As D-Installer consists of several components like D-Bus backend, CLI or web frontend, we see a need to test in CI that each component can start and communicate properly with each other. For this we use a test framework and more importantly GitHub CI where we need a systemd container which is not documented at all. In the following paragraphs we would like to share with you how we did it so that so that each of you can be inspired by it or use it for your own project.
A Container Including Systemd
We created a testing container in our build service that includes what is needed for the backend and the frontend. After some iterations, we discovered that we depend on NetworkManager which is really coupled with systemd. Additionally, we needed to access the journal for debugging purposes, which also does not work without systemd. For those reasons, we decided to include systemd.
If you are interested, you can find the container in YaST:Head:Containers/d-installer-testing although you should know that it has some restrictions (e.g., the first process must be systemd init).
GitHub CI
Asking Google, we found no relevant information about running a systemd container on GitHub CI. However, we read a piece of advice about using Podman for such containers due to its advanced support for systemd (which is enabled by default). But for using Podman, most of the answers suggested using a self-hosting workers, something we do not want to maintain.
Just running the systemd container on GitHub CI does not work because GitHub sets the
entry point to tail -f
(i.e., systemd init is not the first process). However, we
noticed that the Ubuntu VM host in GitHub comes with Podman pre-installed. So the solution
became obvious.
GitHub CI, Podman and a Systemd Container
The idea is to run Podman as steps in GitHub CI using our systemd container. We did
not define container
keyword at all but just run it manually. Each step is encapsulated
in a podman container exec
.
A configuration example looks like this:
integration-tests:
runs-on: ubuntu-latest
steps:
- name: Git Checkout
uses: actions/checkout@v3
- name: start container
run: podman run --privileged --detach --name dinstaller --ipc=host -v .:/checkout registry.opensuse.org/yast/head/containers/containers_tumbleweed/opensuse/dinstaller-testing:latest
- name: show journal
run: podman exec dinstaller journalctl -b
This snippet checks out the repository, starts the container and prints the journal’s
contents. The important part is to set the name of the container so you can use it in the
exec
calls. Moreover, it mounts the Git check out on the container so it is accessible
from there.
Of course, how to use the container to do the real testing is up to you, but at least you have a working systemd container and you can inspect the logs. You can see the full configuration in action in the pull request https://github.com/yast/d-installer/pull/425.
Remaining Issues
For the integration testing of D-Installer we still face some issues:
- Different kernel: the Ubuntu VM has a different kernel and we found out that the device mapper kernel module is missing.
- Restricted privileges: Not all actions are possible, even on a privileged container.

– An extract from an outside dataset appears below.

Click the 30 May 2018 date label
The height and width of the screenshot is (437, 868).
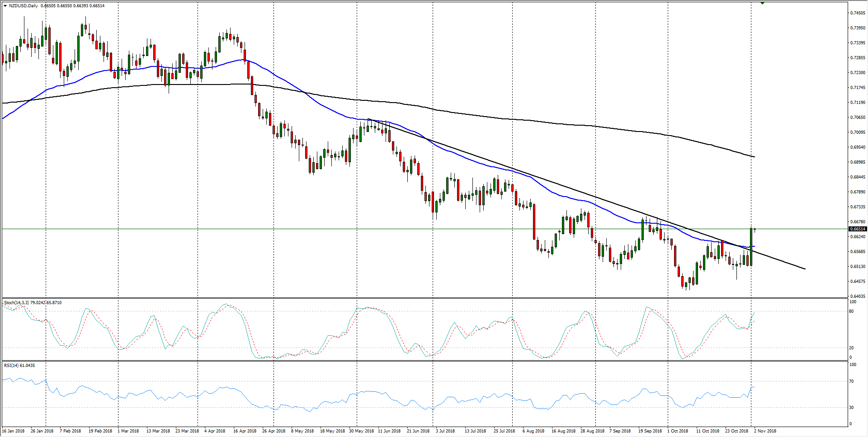[361, 431]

For instance, we cannot mount the host
/var/log
to container’s/var/log
, which was pretty convenient to get log artifacts. - Cannot test the whole installation: We cannot “overwrite” the host VM, so it is not possible to perform a full end-to-end testing of the whole installation process. Not to mention that it might take quite some time (and for each pull request). But that’s fine: our openQA instance will take care of running those tests, although we are still discussing the best way to achieve that.